I am trying to prove that the product of three consecutive positive integers is never a perfect power. Can anyone point to gaps in my proof and/or post an alternate solution?
Let the three positive consecutive integers be $n – 1$, $n$ and $n + 1$ and
let $(n – 1)n(n + 1) = h^k, k \ge 2$. Note that $\gcd(n – 1, n) = 1$ and $(n, n + 1) = 1$ implies that $n$ itself must be a perfect power and of the form $z^k$ (which is apparent once we look at the canonical representation of $h^k$).That means $n^2 – 1$ must be a perfect power itself and of the form $a^k$. If $n$ is odd, $n = 2m + 1$ for some $m \in \mathbb{N}$ i. e. $(n – 1)(n + 1) = 2m(2m + 2) = 2^2m(m + 1) = a^k$. Using the fact that $(m, m + 1) = 1$, $m$ and $m + 1$ must be perfect powers themselves and so $k\leq 2$. Coupled with fact that $k > 1$, we infer $k = 2$. So, $n^2 – 1 = a^2$ which implies $n$ is not a natural number.
We are left with the case when $n$ is even. Let $n = 2t + 1$. $(n + 1, n – 1) = 1$ as both are of (by the Euclidean algorithm).

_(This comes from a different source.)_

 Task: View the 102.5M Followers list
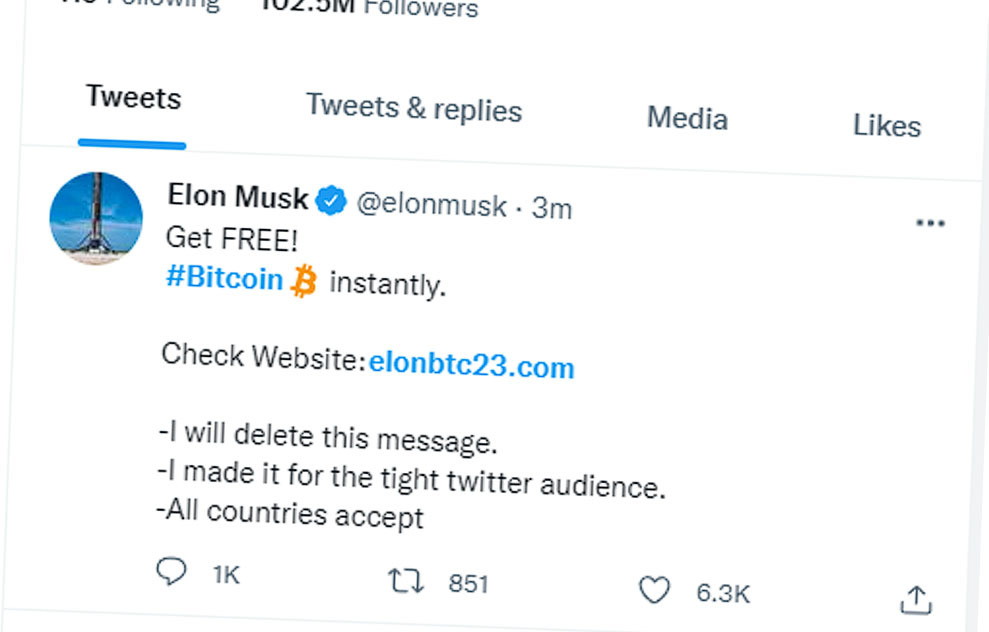tap(370, 6)
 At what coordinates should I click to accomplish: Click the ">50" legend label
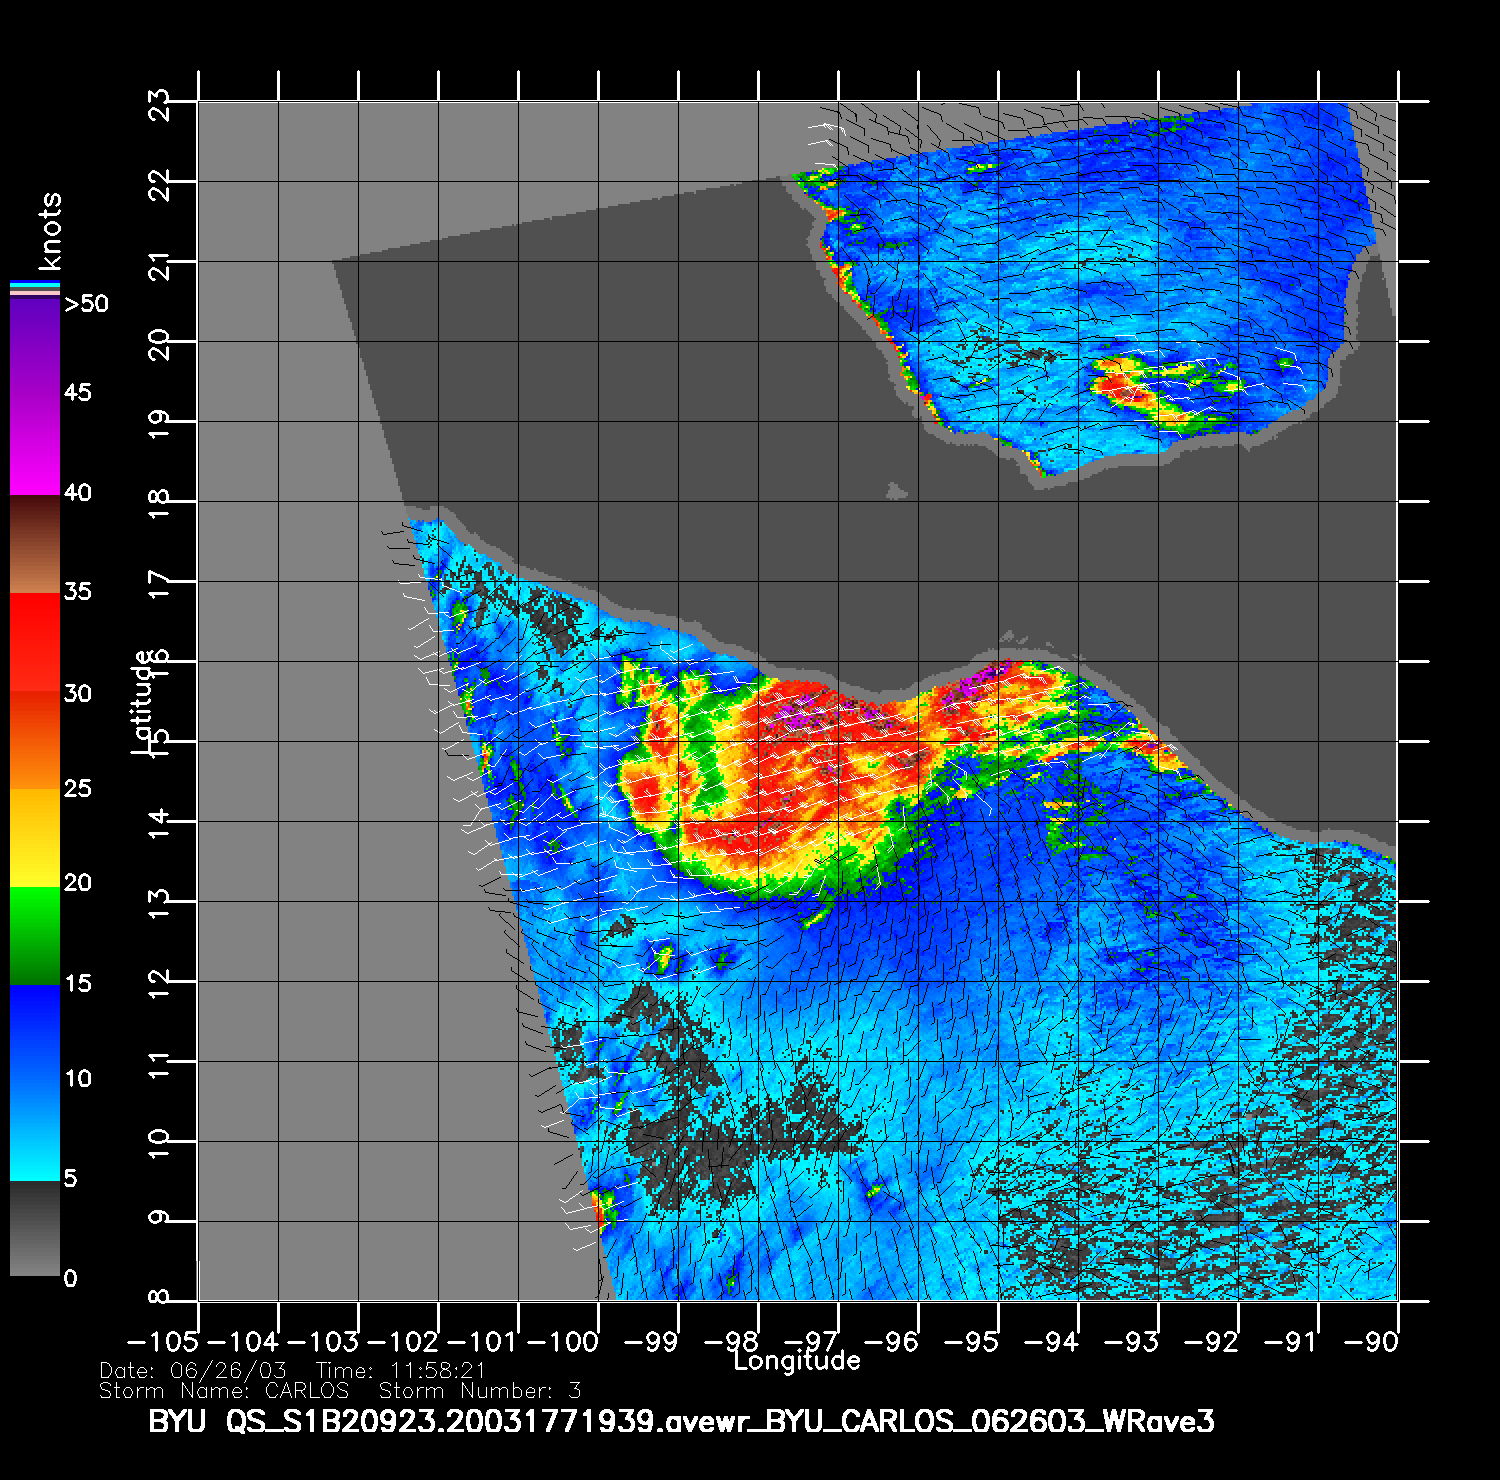click(86, 304)
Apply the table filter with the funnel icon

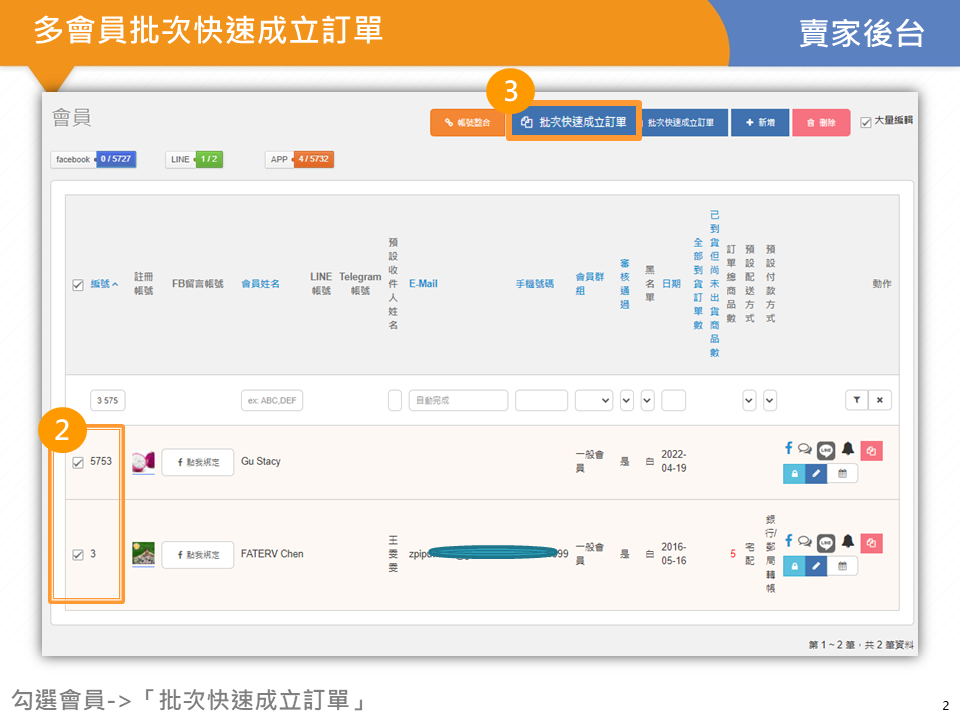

That means $n – 1$ and $n + 1$ are perfect powers. So, let $(n – 1) = b^k$ and $(n + 1) = l^k$. So, $l^k – b^k = 2$ for natural $l$ and $p$ and $k>1$. I will prove that the diophantine equation has no solutions.
Consider the function $f(k) = l^k – b^k – 2$. $f'(k) = \frac{1}{l}e^{k\log l} – \frac{1}{b}e^{k\log b}>0$ if and only if $e^{k(log\frac{l}{b})}>\frac{l}{b}$. Taking logarithm again, we get an equivalent condition $(k – 1)\log\frac{l}{b}>0$ which is true as $k>1$ and $l>b$ as log is a monotonically increasing function.
Is my proof correct? Please feel free to chip in with your own solutions!
Best Answer
As you observed, $n$ and $n^2-1$ are relatively prime, so perfect $k$-th powers for some $k\gt 1$. Let $n=a^k$ and $n^2-1=b^k$. Then $(a^2)^k=1+b^k$. There are not many consecutive integers that are $k$-th powers.